Category Archives: nature

döstädning

döstädning

I am a tree in autumn,
limbs stiffening from
dawn’s first frost,
clinging wistfully to
the dying remnants of
summer, old photographs,
books, trinkets, effigies
of a life lived long and
full, roots deeply
entrenched in the
familiar, yielding to
the wind whispering, it is
time to let go, to render
to yesterday its relics,
to turn the brittle page
in naked abandon, to rest
my soul in the cool present,
to sleep, to dream of
another glorious spring

~kat


Döstädning, which means “death cleaning” in English, is a method of downsizing and organizing from the Swedish author and artist Margareta Magnusson. Death cleaning isn’t about getting rid of all your stuff, but rather streamlining your life so you’re only holding onto what makes you happy.

I am moving from my big two story home in a month into a sweet little one level home on a hill in foothills of the Blue Ridge Mountains. Hence, I’ve been a little less prolific in my writing here, obviously preoccupied with the details of moving. I am hoping my daughters appreciate my efforts to leave a smaller footprint for them to dispose of when I’m gone. And as for the years I have left (which I hope are many) I am excited to begin a new, simpler chapter. Peace!

Here’s my new view…


Cinqku #22

hush, be
still my heart,
dawns first light, bright,
through tree leaves, on the breeze
dancing

~kat


A cinqku must always have 5 lines and a perfect seventeen-syllable count. The lines typically follow a 2,3,4,6,2 format. There is no title requirement on the second line. As for syntax and diction styles, it follows the free Tanka style originally. There are no metric requirements for a cinqku poem. Additionally, the final line must contain a cinquain or kireji turn for emphasis. 


Cinqku #8

When the temperatures start to cool I can count on a few of these unwelcome visitors finding a way into my house. Now I’ve been known to get up close and personal with spiders (non-poisonous varieties) watching them for hours spin and dangle from their webs. I’m not afraid of snakes, frogs or lizards. But these monsters terrify me. They are called camel or cave crickets, aka, spider crickets, mutant crickets, criders and sprickets. Now they do not make an annoying chirping noise like their cousins. No. It’s even more horrible!!! If you happen to make eye contact with them, they will consider you a predator and jump on you! How terrifying is that?!?! Needless to say, these vermin will send me squealing, seeking shelter! I saw my first one this evening in our mud room on the wall…it must be fall!

(Of course the photo below was not taken by me…do I look crazy?!) 😳 photo credit goes to the professionals at Russell’s Pest Control.

**REQUIRED WORK**
Extend the nature blog page above by writing what comes next, starting right after its final sentence.

**DATASET EXTRACT**
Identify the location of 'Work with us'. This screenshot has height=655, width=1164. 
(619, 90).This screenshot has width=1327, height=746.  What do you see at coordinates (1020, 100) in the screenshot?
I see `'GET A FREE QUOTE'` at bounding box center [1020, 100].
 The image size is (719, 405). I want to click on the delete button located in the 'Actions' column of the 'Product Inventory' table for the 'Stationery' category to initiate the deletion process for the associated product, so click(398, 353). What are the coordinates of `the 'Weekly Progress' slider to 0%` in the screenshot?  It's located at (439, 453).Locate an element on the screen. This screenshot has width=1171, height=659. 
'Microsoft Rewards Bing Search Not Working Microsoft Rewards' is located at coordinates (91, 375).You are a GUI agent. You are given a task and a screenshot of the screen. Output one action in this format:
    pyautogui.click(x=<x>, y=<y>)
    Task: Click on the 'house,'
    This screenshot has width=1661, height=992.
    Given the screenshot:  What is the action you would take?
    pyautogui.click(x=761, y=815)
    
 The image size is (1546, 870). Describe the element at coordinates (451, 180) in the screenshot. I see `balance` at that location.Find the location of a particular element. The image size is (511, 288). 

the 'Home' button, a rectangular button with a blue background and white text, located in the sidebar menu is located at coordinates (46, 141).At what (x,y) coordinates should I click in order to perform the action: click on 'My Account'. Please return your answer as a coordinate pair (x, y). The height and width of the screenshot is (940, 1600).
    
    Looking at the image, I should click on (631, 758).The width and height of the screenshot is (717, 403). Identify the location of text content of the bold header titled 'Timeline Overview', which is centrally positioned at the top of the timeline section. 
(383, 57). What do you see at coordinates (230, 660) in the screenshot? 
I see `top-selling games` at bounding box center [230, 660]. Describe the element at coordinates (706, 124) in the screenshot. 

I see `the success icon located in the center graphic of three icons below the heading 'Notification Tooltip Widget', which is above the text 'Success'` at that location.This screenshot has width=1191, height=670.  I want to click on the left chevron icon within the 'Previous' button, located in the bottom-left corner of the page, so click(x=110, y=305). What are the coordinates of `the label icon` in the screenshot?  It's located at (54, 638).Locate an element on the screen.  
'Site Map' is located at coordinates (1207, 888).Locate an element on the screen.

**EXERCISE ANSWER**
terror
comes calling
every fall
leaping spider crickets
sprickets

~kat


A cinqku must always have 5 lines and a perfect seventeen-syllable count. The lines typically follow a 2,3,4,6,2 format. There is no title requirement on the second line. As for syntax and diction styles, it follows the free Tanka style originally. There are no metric requirements for a cinqku poem. Additionally, the final line must contain a cinquain or kireji turn for emphasis. 


Oviellejo #22

earth’s a ball of crackling clay
in disarray

temperature are rising higher
we’re on fire

though fools deny it’s all a hoax
it’s not a joke

hope for the future up in smoke
from green and lush to ash to dust
before it’s too late, change, we must
in disarray, we’re on fire…it’s not a joke

~kat


The Oviellejo is an Old Spanish verse form (derived from ovillo, a ball of yarn). A stanza consists of 10 lines, with a rhyme scheme of AABBCCCDDC. The second line of each rhyme scheme, Line 2,4,6, is short line of up to 5 syllables. The last line is a “redondilla,” a “little round” that collects all three of the short lines.


Oviellejo #17

for nemophilists such as me
amidst the trees

is where my wild heart can find
sparks of divine

deeply rooted in fecund clay
on breezes sway

leaves a flutter at heaven’s gate
cradling fledglings nest to wing
cool shade for seekers wandering
amidst the trees, sparks of divine on breezes sway

~kat

Inspired by today’s Grandiloquent word of the Day…


The Oviellejo is an Old Spanish verse form (derived from ovillo, a ball of yarn). A stanza consists of 10 lines, with a rhyme scheme of AABBCCCDDC. The second line of each rhyme scheme, Line 2,4,6, is short line of up to 5 syllables. The last line is a “redondilla,” a “little round” that collects all three of the short lines.